▶ Your task:
Which of the lines in the data mention the string "will"? List them all.

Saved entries
━━━━━━━━━━━━━━━━━━━━

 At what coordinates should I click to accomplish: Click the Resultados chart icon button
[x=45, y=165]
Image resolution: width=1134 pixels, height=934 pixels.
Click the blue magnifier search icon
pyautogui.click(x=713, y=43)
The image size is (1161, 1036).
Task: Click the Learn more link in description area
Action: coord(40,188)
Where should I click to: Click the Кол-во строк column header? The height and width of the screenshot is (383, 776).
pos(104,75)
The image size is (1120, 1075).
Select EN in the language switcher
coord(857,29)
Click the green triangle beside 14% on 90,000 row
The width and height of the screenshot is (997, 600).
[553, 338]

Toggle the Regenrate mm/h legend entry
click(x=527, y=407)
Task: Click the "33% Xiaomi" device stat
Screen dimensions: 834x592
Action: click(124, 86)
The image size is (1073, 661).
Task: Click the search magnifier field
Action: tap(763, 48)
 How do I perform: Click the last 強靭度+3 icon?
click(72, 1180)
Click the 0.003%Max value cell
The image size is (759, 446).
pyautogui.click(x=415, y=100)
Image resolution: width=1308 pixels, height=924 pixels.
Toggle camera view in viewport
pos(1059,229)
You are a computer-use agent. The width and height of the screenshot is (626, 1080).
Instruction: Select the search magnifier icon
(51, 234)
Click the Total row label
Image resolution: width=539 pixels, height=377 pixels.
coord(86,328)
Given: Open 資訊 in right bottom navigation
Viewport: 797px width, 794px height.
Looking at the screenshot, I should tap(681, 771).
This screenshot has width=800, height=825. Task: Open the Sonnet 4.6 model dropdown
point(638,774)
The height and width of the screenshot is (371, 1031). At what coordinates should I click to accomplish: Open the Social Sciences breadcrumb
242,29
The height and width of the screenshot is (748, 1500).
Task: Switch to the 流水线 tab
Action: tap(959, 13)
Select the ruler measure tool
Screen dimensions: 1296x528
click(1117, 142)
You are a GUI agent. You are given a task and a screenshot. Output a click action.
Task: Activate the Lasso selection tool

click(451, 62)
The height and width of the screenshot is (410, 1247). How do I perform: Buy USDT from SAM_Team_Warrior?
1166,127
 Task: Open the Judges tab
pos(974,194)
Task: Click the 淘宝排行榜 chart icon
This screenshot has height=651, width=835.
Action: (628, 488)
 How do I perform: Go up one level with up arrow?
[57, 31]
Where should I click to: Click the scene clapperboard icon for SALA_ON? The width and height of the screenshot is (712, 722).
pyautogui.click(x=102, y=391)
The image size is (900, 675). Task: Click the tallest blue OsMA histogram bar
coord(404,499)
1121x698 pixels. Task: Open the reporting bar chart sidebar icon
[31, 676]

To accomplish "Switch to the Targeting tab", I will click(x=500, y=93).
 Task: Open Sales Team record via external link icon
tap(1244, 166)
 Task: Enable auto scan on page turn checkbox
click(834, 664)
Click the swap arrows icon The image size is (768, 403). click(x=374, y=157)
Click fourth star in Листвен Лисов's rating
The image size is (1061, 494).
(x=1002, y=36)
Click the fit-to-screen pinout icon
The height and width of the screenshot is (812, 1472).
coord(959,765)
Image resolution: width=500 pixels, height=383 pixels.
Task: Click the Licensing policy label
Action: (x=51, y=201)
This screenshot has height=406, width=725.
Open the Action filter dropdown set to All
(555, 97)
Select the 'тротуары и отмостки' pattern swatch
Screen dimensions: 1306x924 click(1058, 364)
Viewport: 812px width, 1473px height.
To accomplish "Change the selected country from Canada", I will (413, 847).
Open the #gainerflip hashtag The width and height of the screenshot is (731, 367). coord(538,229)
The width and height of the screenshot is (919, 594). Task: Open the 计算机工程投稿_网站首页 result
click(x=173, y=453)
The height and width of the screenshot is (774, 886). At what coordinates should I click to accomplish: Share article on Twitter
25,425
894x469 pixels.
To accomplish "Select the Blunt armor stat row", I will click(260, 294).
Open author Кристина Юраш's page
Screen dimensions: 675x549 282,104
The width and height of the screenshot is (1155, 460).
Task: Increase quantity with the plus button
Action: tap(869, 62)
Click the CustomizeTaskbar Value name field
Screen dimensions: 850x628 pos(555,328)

━━━━━━━━━━━━━━━━━━━━

▶ Answer box:
To accomplish "Switch to the Targeting tab", I will click(x=500, y=93).
To accomplish "Change the selected country from Canada", I will (413, 847).
To accomplish "Select the Blunt armor stat row", I will click(260, 294).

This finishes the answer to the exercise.